D – Com’è cambiata la vita di tuo figlio dopo il coming out in famiglia sulla sua identità di genere?
R – Adesso è un ragazzo felice, appagato, pienamente se stesso. Affronta la vita con un coraggio e una determinazione non comuni per la sua giovane età, ma allo stesso tempo con leggerezza e l’incoscienza propri invece della sua età. Io credo di essere cambiata molto più di lui: sono cresciuta, mi sono aperta al mondo, ho imparato che da ogni dolore può nascere una nuova strada e nuova bellezza, che la vita ti scompiglia i piani e ti può stupire in qualunque momento, che c’è sempre un modo per capirsi, per conoscersi di più.

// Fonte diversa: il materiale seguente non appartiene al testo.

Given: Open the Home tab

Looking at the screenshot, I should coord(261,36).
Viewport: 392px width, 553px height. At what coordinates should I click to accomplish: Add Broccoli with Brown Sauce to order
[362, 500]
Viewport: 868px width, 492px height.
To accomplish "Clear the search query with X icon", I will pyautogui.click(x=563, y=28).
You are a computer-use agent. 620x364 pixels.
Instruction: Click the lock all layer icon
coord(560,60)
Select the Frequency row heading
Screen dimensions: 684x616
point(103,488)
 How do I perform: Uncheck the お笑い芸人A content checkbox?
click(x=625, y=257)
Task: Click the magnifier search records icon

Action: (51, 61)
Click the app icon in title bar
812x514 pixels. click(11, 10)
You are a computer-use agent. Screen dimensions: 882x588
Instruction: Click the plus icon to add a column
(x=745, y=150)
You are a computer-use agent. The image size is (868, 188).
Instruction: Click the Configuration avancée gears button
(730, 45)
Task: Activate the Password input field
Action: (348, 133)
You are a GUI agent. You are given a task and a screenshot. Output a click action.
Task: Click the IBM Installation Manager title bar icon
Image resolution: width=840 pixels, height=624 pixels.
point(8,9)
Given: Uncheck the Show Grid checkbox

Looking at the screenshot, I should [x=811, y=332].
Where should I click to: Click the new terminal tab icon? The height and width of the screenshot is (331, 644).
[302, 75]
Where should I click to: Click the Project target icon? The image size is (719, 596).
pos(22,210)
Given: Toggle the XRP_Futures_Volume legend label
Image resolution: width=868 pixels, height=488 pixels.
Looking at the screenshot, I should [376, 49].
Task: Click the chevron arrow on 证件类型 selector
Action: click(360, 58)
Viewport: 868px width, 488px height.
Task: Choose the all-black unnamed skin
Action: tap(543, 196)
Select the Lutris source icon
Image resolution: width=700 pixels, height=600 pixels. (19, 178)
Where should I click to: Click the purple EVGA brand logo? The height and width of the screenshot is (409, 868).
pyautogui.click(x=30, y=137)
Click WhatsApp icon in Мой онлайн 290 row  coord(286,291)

D – Qual è il consiglio pratico che ti senti di dare ai genitori di chi si scopre appartenente alla comunità LGBTQI+, che sia per l’orientamento sessuale o per l’identità di genere? E come si può aiutare concretamente una figlia o un figlio che fanno coming out?
R – Ascoltandoli, sempre. Insegnando loro che ci possono dire tutto e che noi siamo dalla loro parte. Aiutandoli a volare il loro vero volo, mettendo da parte i nostri desideri, le nostre aspettative, ascoltando e riconoscendo le loro. Non è facile, è un percorso difficile e impegnativo, ma rende tutti migliori, più felici e più liberi, anche i genitori. E farsi aiutare, da altri genitori, da qualcuno che è un po’ più avanti nello stesso percorso, per non sentirsi soli, per uscire dal dolore, per capire prima. E poi informarsi, perché informarsi è conoscere, conoscere è comprendere e comprendere è smettere di avere paura. Alessandro è stato un’occasione per tutta la nostra famiglia per diventare migliori e più uniti e per questo non lo ringrazierò mai abbastanza. Proprio ieri, prima di andare ad un incontro con altri genitori in una scuola, sulla porta, prima di salutarmi, con quel suo sorriso incantatore, mi ha detto: “Mamma, racconta una storia felice, piena di speranza”. Ecco, spero di averlo fatto ieri e spero di averlo fatto adesso.